> **WRITTEN EXERCISE**:
Reproduce the text of the material below word for word, omitting the pictures.

:::::

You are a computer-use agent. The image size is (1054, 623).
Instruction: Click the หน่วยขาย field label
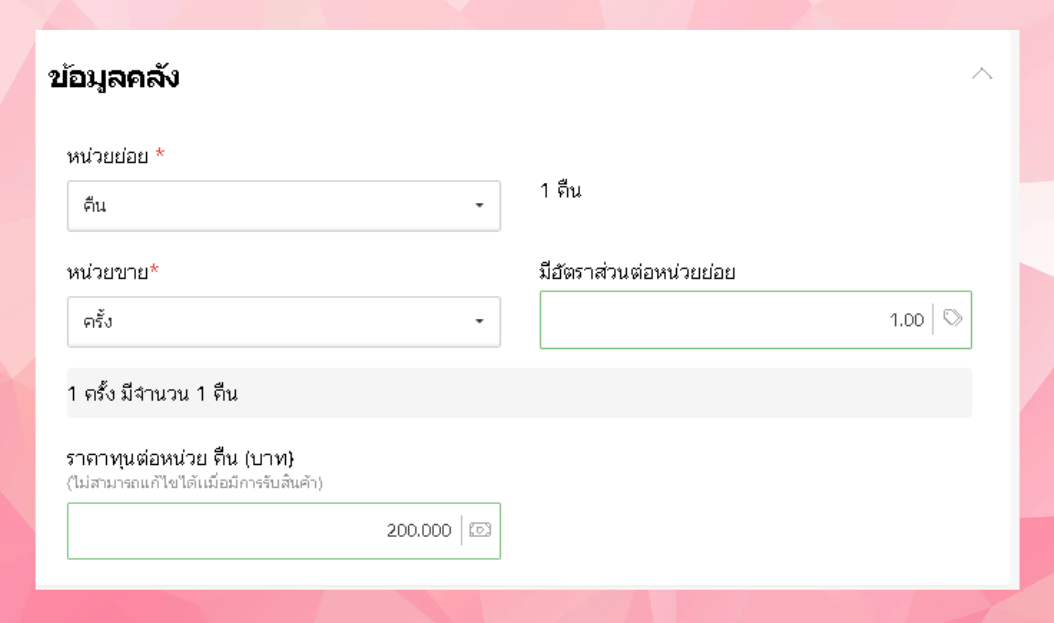click(108, 272)
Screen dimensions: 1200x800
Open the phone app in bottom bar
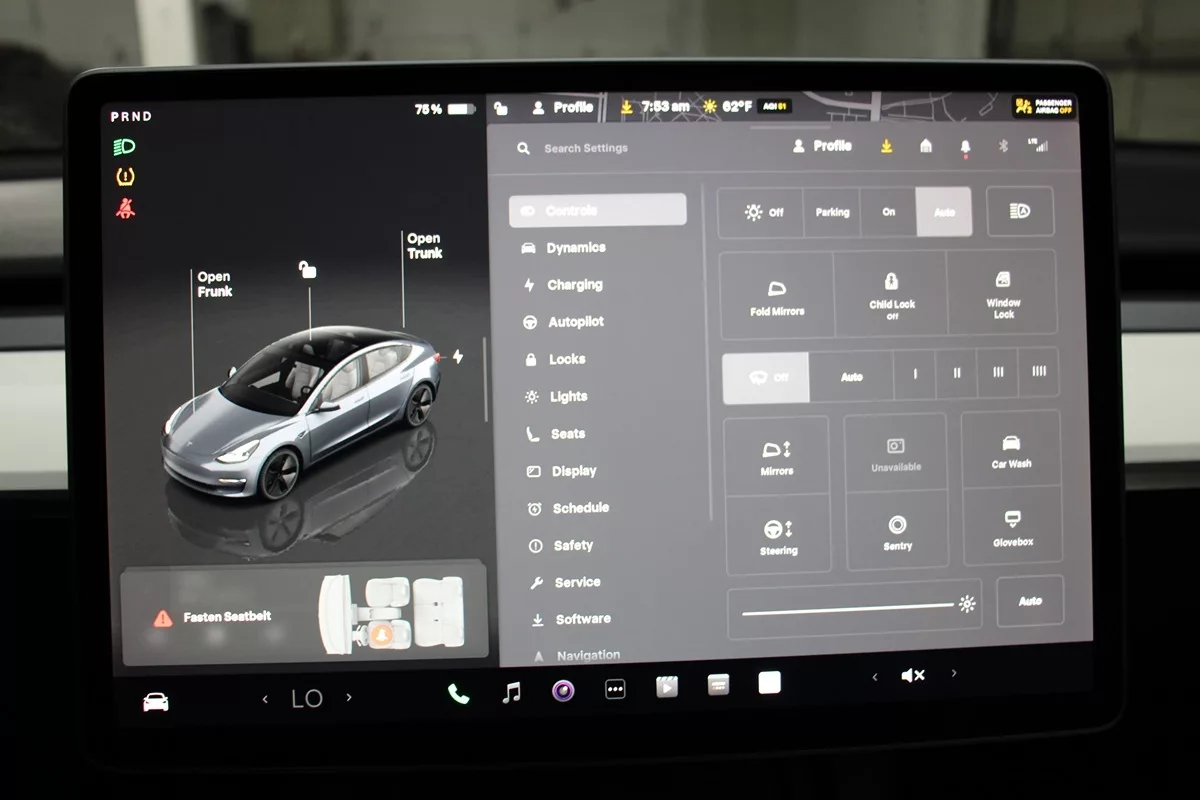click(x=458, y=694)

:::::

> **SOLUTION**:
You are a computer-use agent. The image size is (1054, 623).
Instruction: Click the หน่วยขาย field label
click(108, 272)
Screen dimensions: 1200x800
Open the phone app in bottom bar
click(x=458, y=694)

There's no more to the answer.